We could create. We could nourish. We could heal. As women this was our gift. This was our cry against the darkness. We couldn’t bring the baby back. But we could rally 'round and protect the living. Feed them. Shelter them.
I didn’t know what this family liked. They were from a different part of the world. What should I make? I went with a creamed chicken casserole. Something mild, not too spicy (so the kids would eat it). Something simple and homey and comforting in an uncomfort-able time.
The second was also a surprise. There had been a road closure, one day. A terrible car accident had happened, with a semi-truck squashing some poor sap in his car. I learned later that week that the poor sap was my next-door neighbor, whom I had hardly spoken with in the four years we’d lived near each other: Hello-goodbye nods if we happened out our driveway at the same time. Invitations to our annual party unanswered. I knew their names, they knew ours. But we never socialized. They had needed to use the Jaws of Life to get him out of his car. He had been in intensive care for a week. He couldn’t walk.

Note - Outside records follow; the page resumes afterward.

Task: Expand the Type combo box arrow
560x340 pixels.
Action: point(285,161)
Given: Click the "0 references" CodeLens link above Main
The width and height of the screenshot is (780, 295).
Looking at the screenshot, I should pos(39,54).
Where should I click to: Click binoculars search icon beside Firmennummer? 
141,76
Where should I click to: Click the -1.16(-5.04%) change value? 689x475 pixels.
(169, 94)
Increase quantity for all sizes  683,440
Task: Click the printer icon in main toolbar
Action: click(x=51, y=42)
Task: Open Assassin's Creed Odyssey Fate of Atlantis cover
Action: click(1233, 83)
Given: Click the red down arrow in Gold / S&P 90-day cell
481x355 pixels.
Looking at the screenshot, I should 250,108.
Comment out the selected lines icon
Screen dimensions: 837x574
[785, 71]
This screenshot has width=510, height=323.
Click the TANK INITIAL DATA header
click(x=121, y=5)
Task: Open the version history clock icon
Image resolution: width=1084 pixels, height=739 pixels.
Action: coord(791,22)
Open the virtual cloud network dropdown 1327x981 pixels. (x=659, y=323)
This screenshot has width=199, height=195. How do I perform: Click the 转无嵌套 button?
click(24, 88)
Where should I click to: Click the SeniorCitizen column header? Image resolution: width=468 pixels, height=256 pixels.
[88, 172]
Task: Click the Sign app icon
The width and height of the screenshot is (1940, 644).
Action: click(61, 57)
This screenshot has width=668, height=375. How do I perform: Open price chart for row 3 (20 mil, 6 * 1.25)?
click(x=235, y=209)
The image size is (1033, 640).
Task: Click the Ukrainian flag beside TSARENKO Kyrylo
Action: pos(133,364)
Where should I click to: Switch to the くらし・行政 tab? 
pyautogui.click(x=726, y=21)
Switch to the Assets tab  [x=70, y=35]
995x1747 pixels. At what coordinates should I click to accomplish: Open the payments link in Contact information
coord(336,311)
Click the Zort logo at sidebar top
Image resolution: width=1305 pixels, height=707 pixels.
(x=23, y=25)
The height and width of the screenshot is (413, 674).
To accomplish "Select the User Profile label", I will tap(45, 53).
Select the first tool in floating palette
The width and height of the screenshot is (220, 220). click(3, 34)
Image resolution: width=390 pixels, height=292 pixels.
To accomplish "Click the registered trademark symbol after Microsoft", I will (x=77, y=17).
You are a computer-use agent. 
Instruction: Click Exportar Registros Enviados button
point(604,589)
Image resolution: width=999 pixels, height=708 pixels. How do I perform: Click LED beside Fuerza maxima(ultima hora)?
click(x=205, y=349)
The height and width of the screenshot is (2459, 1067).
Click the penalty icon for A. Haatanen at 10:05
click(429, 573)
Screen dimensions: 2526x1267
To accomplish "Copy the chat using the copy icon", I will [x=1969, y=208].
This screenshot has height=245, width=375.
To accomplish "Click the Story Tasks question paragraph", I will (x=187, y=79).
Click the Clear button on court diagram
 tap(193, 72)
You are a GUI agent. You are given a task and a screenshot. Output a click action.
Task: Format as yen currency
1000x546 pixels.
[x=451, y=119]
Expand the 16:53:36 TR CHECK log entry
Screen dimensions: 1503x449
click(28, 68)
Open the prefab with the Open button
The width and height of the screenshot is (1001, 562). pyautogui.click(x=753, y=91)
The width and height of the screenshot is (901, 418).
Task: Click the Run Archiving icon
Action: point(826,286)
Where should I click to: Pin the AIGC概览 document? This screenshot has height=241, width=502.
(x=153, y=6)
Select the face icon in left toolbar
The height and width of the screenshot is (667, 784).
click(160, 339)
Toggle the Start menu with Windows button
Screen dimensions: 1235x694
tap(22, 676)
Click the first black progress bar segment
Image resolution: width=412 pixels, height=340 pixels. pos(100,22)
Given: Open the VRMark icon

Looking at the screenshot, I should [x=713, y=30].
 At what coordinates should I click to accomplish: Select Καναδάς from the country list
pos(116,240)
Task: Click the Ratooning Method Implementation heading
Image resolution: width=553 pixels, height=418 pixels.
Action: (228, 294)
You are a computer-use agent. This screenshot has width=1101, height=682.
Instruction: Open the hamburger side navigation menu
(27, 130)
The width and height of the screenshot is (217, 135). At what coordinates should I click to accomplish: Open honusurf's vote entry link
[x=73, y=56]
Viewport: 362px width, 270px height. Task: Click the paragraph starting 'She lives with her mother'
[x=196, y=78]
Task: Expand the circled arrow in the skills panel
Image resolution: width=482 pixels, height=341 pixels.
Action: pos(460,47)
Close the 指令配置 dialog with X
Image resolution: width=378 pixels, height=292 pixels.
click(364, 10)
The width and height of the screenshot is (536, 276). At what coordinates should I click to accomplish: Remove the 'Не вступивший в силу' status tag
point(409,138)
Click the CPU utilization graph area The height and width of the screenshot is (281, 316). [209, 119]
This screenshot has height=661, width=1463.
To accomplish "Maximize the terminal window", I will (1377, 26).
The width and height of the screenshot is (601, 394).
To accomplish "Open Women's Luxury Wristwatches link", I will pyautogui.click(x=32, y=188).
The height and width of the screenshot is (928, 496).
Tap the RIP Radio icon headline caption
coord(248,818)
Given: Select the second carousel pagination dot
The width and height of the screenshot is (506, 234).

“What can I do?” I asked the neighbor who was keeping me apprised of their situation. “I know. I’ll bring them dinner.” Then a question suddenly struck me. “They don’t happen to be vegetarian, do they?” I just had a feeling.
“Actually, they are” she told me.
One vegetarian lasagna and a “call if you need anything” card later, I had a new relationship with my neighbor (who has since mended nicely).
Tonight’s was as unique as any other. A family we know from school’s mom has breast cancer, which has spread to her liver. One of the other neighborhood moms (a breast cancer survivor herself and a woman who’s dynamic energy knows no bounds) has organized a several-weeks-long rotation for people to bring meals to this family of five while mom goes through chemotherapy. Tonight was also lasagna, but a great big meat-and-cheese-filled one for a family with three active teenagers. Plus a salad and some cookies.
So, why a casserole? Why the trouble of making these relatively complicated little concoctions for families in need? Why not just bring them a bucket of fried chicken?
Because I am awed by their perserverence. Because I am humbled by their strength. Because I want to hold them and let some of their pain and burden come into me, to ease their load just a little. But I can’t.
What I can do is chop the onions, stir the sauce, layer the noodles, wrap it in tinfoil and handwrite directions for preparation on a little card. It’s not for them, this silly offering. It’s for me. It’s for me because I can’t stop babies dying and I can’t stop car accidents and I can’t prevent cancer from metastasizing…..but I can create….I can love…and I can be humbled and honored by these real-life moments that bring us to our knees and teach us what’s really important. These casseroles aren’t stupid. They’re sacred offerings.